L’agence internationale de notation Fitch Ratings a confirmé la note souveraine de la République du Tchad à « B- », assortie d’une perspective stable, traduisant ainsi la confiance de l’institution dans la résilience économique du pays et la continuité de ses réformes budgétaires et financières.
Selon Fitch Ratings, cette décision s’appuie sur des fondamentaux macroéconomiques robustes, portés par une gestion prudente de la dette et une consolidation budgétaire continue. En 2024, la dette publique du gouvernement central est restée inférieure à 30% du PIB, un niveau particulièrement bas comparé à la moyenne des pays d’Afrique subsaharienne. L’agence souligne également la structure favorable de cette dette, largement composée de financements concessionnels, donc à faible coût.
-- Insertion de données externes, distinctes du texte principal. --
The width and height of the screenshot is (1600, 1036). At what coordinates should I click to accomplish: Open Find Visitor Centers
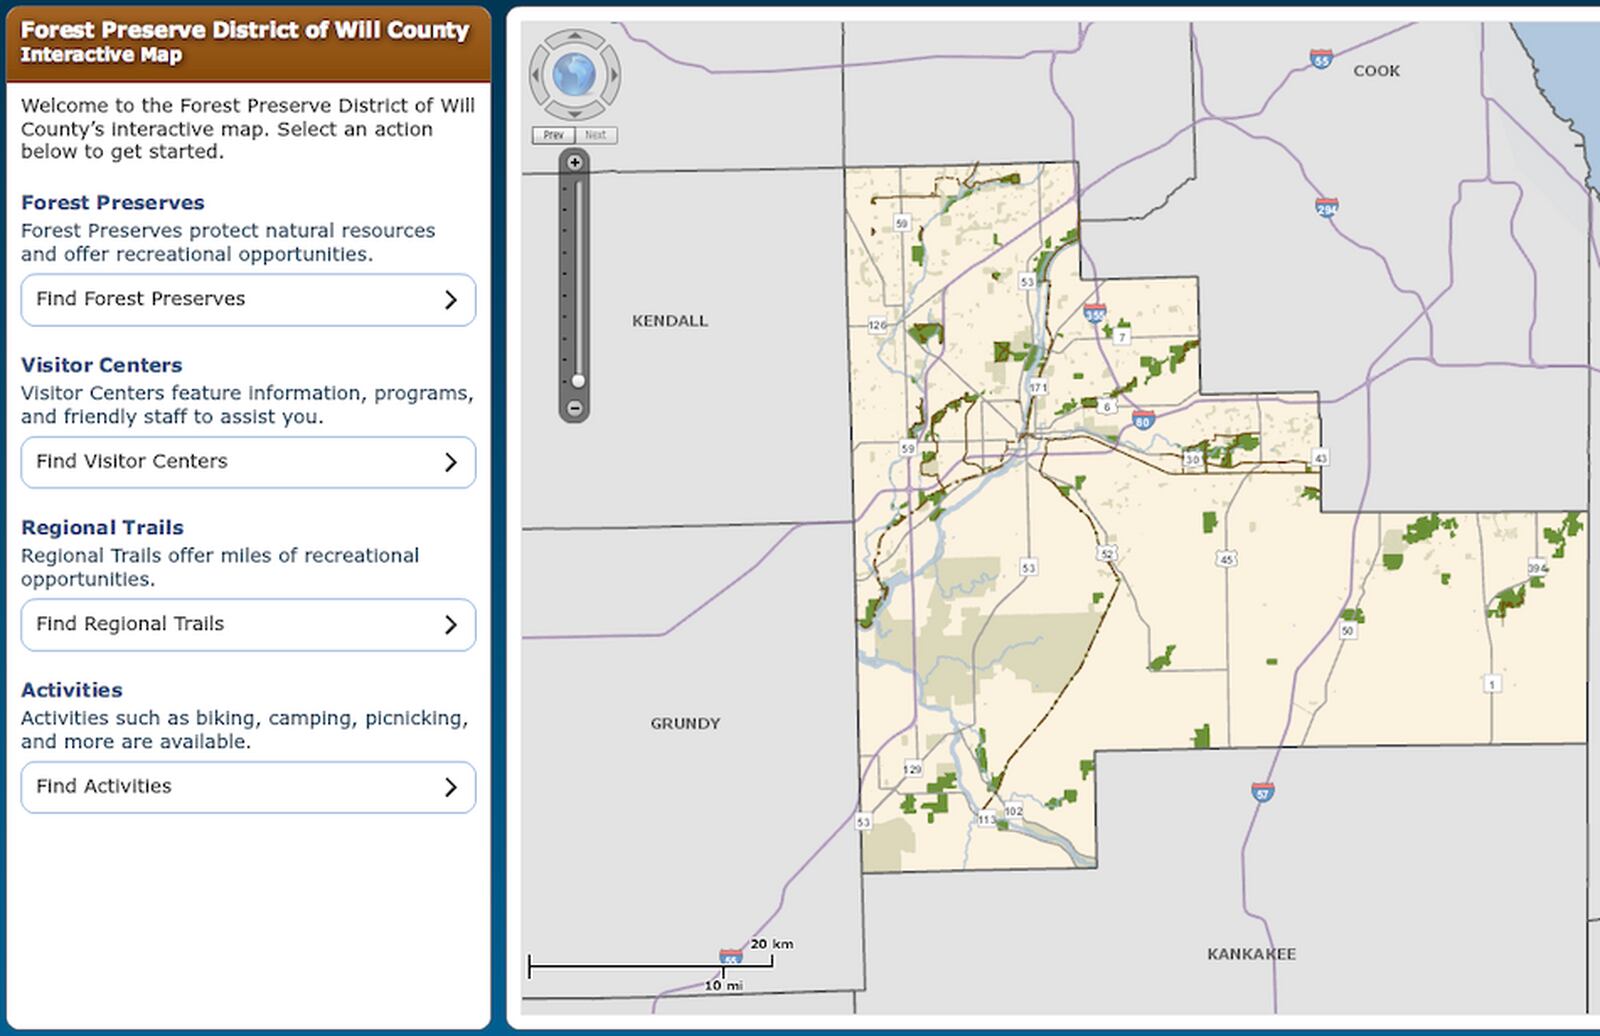(x=200, y=462)
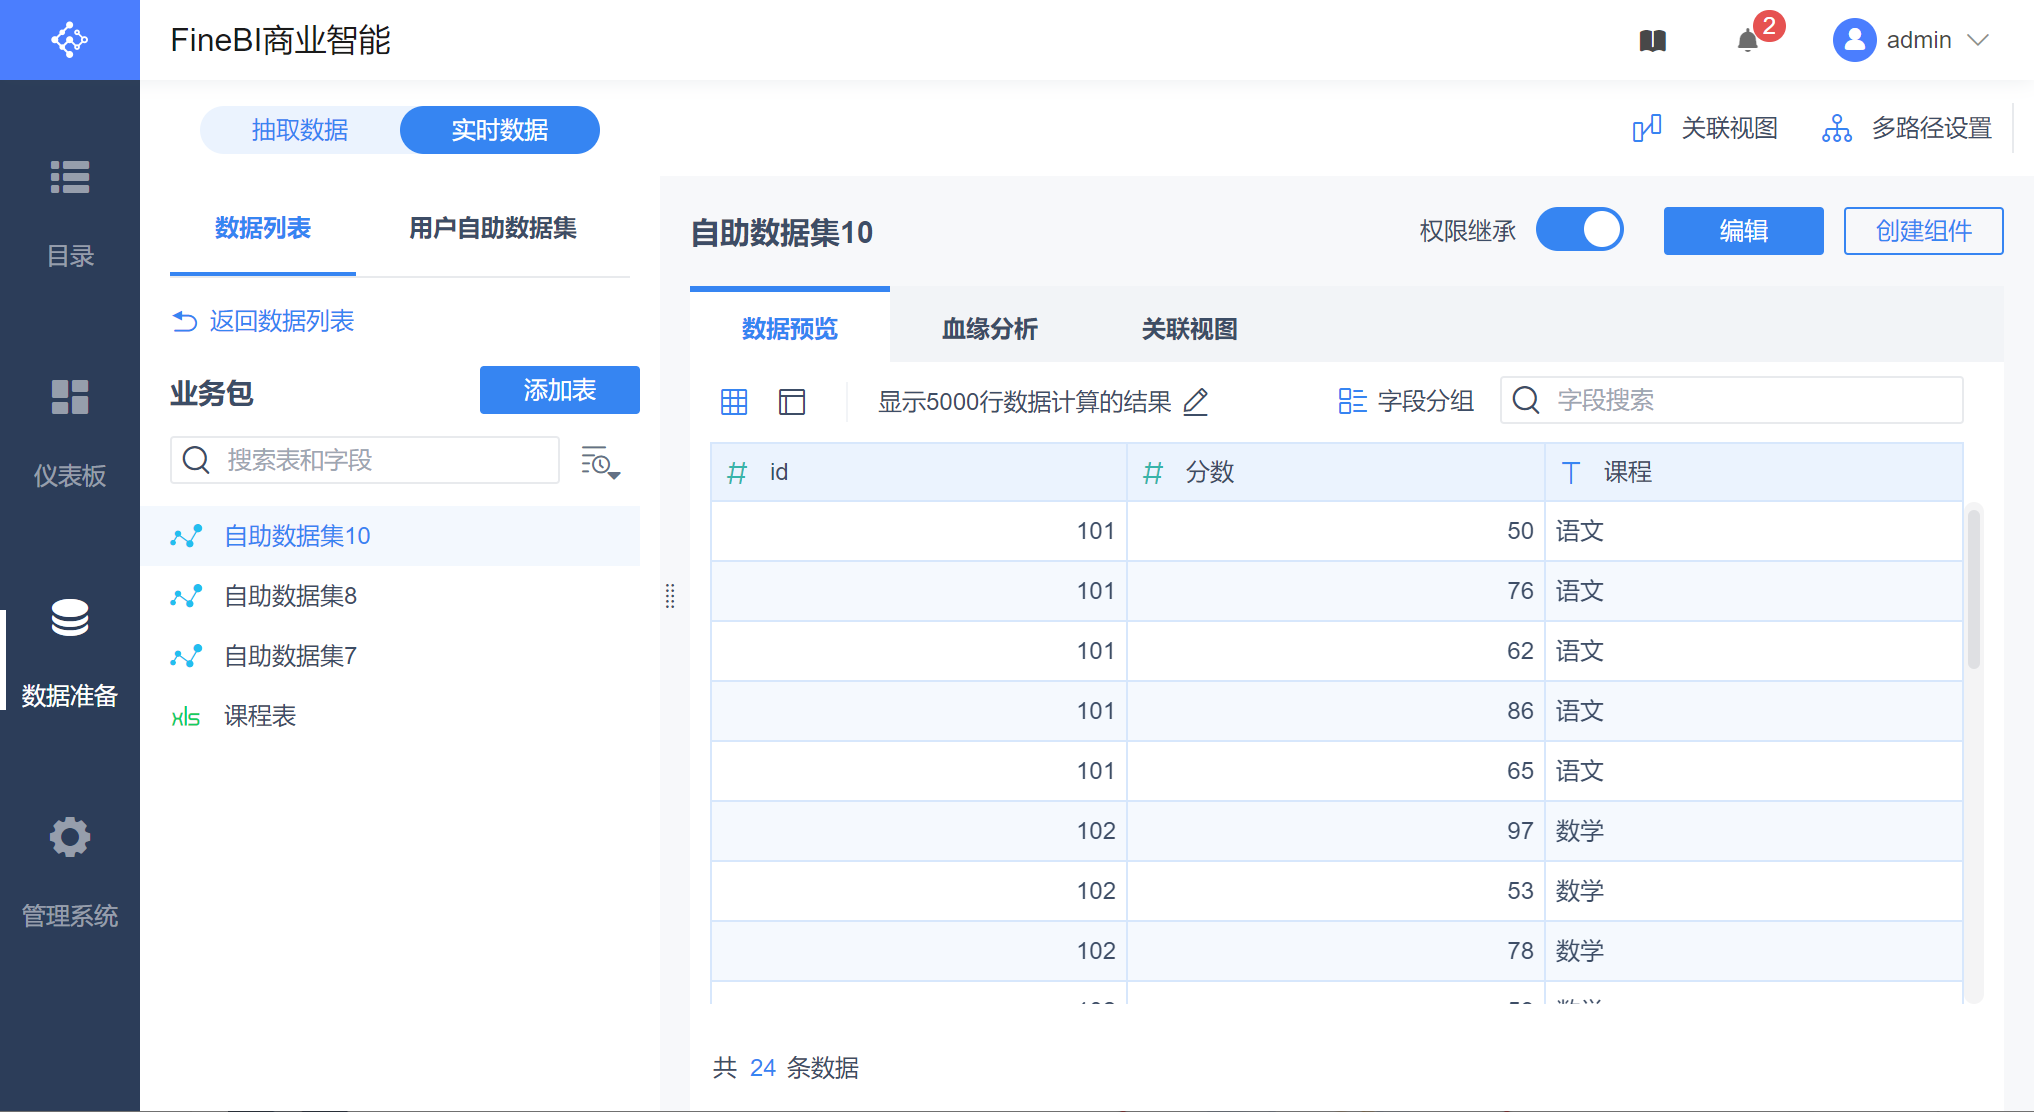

Le déficit budgétaire, pour sa part, s’est réduit à 0,1% du PIB en 2024, grâce à la hausse des recettes non pétrolières et à la maîtrise des dépenses publiques. Fitch Ratings met aussi en avant le rôle déterminant des partenaires financiers internationaux, notamment le Fonds Monétaire International (FMI), avec lequel le Tchad a récemment conclu un programme au titre de la Facilité élargie de crédit (FEC).
Malgré ces points positifs, Fitch Ratings identifie encore certaines zones de vulnérabilité, principalement liées à la dépendance du Tchad vis-à-vis du secteur pétrolier. Les recettes issues du brut continuent de représenter une part importante du budget national et des exportations, exposant l’économie aux fluctuations des prix internationaux du pétrole.
Pour atténuer cette dépendance, le gouvernement mise sur la mise en œuvre effective du Plan national de développement « Tchad Connexion 2030 », qui ambitionne de diversifier les sources de croissance à travers plusieurs secteurs stratégiques. Des résultats tangibles sont attendus à moyen terme, notamment en matière de développement des infrastructures, de renforcement du capital humain et de diversification de l’économie tchadienne.
Quant à la perspective stable associée à la note « B- », elle « met en balance ces facteurs positifs avec certains facteurs d’amélioration, principalement liés au poids du secteur pétrolier et aux enjeux de diversification économique », selon Fitch. Pour les autorités tchadiennes, cette confirmation est perçue comme une marque de reconnaissance de la transparence et de la rigueur dans la gestion économique. Elle contribue à renforcer la crédibilité financière du pays et à consolider la confiance des partenaires internationaux dans sa trajectoire de réformes.